TASK GOAL
Decide whether each statement agrees with the text on construction liability below, answering yes or no and quoting the deciding words: (a) a criminal wrong is a violation of public rights; (b) the architect had carried out a budget forecast before the building contract was drafted; (c) one definition of legal liability can satisfy all circumstances.

PAGE TEXT
= Beginning of Section =
What Goes Wrong
What approaches have been used in attempting to create third party rights arising from construction contracts, how successful have these attempts been, and how and why have the common law interpretations of these attempts influenced commercial practices?
Professional liability of a design professional has undergone many changes since the advent of modern communication techniques. This is because legally enforceability has become multinational and the failure to perform the professional services by a design professional now needs to fulfil international norms[1]. On these basis, there cannot be a single definition of legal liability which can prove to be satisfactory under all circumstances. What the law schools teach and what is learned from experience are two different things. But even for those not knowing legal liabilities, it is sufficient to know that Torts are laws dealing with civil wrong and these are violations of private rights, whereas a criminal wrong is a violation of public rights. Contracts[2] are made with the intention of precisely allocating and assigning the responsibility, balance of risk and reward arising out of that contract. Hence, choosing the right strategy to work now depends more on what the drafting of the contracts states, including fixing of who carries what risk.
Sometimes, construction professionals perceive things in a wrong perspective. An example of this can be seen in the case of Plymouth & South West Co-operative Society Limited v Architecture, Structure & Management Limited. Just before the drafting of the building contract by the developer, he was advised by the architect that whole of the work was equivalent to the contract amount quoted. Although the architect[3] informed the developer that a budget forecast for costing and construction purposes had not been carried out, he assured the developer that he would strictly introduce and follow all cost control measures and carry out careful monitoring of all aspects of the project. He also assured the developer that project would be completed within the proposed time and budget.
= End of Section =
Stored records
= Beginning of Section =
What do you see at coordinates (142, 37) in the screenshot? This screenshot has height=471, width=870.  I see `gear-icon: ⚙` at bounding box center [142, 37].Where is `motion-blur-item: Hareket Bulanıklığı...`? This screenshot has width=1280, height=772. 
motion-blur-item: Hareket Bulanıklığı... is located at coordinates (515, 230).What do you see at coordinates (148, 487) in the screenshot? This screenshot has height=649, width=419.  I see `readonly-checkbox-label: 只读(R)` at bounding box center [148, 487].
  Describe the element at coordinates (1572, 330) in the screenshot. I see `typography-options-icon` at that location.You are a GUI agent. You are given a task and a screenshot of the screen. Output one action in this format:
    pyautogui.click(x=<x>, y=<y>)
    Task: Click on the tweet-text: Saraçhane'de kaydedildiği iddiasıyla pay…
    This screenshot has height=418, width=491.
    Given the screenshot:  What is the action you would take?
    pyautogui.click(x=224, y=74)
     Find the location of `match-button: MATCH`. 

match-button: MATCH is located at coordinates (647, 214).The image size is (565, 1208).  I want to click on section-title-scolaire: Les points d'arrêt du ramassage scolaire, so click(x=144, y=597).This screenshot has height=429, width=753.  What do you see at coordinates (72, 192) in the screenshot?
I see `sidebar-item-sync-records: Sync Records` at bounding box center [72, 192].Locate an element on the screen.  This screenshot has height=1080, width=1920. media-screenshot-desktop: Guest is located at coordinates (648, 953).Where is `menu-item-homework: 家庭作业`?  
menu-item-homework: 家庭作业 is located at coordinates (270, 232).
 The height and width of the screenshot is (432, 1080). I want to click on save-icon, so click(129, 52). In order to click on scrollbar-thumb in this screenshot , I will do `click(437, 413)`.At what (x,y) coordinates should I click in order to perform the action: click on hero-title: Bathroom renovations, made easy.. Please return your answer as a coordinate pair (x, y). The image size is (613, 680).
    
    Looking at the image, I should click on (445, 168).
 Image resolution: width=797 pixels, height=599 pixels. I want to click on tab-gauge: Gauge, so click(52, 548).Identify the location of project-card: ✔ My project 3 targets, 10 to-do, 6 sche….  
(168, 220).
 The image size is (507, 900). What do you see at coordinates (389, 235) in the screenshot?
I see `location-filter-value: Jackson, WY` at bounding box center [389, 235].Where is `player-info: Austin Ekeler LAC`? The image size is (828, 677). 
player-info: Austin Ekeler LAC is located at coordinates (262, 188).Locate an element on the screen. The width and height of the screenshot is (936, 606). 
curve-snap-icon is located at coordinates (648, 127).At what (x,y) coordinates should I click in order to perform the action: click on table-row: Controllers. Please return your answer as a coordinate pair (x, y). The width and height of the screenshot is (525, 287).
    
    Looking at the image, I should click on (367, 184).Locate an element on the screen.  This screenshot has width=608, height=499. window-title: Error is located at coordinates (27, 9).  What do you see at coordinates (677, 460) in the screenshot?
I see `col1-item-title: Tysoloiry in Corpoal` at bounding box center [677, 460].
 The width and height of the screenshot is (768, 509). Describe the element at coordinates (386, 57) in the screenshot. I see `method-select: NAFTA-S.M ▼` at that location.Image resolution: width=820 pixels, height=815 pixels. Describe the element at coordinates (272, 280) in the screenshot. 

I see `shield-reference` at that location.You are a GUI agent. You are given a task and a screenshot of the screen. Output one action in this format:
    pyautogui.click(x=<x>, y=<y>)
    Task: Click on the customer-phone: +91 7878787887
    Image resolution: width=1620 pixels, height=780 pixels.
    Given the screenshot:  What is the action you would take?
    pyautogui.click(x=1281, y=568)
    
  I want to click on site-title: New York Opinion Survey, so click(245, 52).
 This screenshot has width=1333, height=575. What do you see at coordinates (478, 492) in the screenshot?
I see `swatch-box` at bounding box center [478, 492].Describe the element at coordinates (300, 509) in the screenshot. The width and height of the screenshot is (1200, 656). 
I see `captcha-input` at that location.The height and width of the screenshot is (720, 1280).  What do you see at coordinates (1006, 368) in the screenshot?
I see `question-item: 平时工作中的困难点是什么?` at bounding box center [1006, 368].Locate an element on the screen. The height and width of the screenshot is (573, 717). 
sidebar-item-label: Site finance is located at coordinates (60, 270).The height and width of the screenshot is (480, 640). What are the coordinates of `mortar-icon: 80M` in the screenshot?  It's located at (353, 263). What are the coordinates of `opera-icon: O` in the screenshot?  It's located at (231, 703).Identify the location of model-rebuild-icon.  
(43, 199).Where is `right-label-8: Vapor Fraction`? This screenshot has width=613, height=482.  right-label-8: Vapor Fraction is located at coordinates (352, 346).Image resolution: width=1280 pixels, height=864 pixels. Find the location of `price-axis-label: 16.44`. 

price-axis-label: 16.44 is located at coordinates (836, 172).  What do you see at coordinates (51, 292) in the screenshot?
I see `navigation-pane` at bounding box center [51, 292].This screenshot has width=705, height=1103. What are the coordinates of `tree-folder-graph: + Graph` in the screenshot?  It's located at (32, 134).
= End of Section =
SOLVED PROBLEM
(a) Yes: "a criminal wrong is a violation of public rights"
(b) No: "a budget forecast for costing and construction purposes had not been carried out"
(c) No: "there cannot be a single definition of legal liability which can prove to be satisfactory under all circumstances"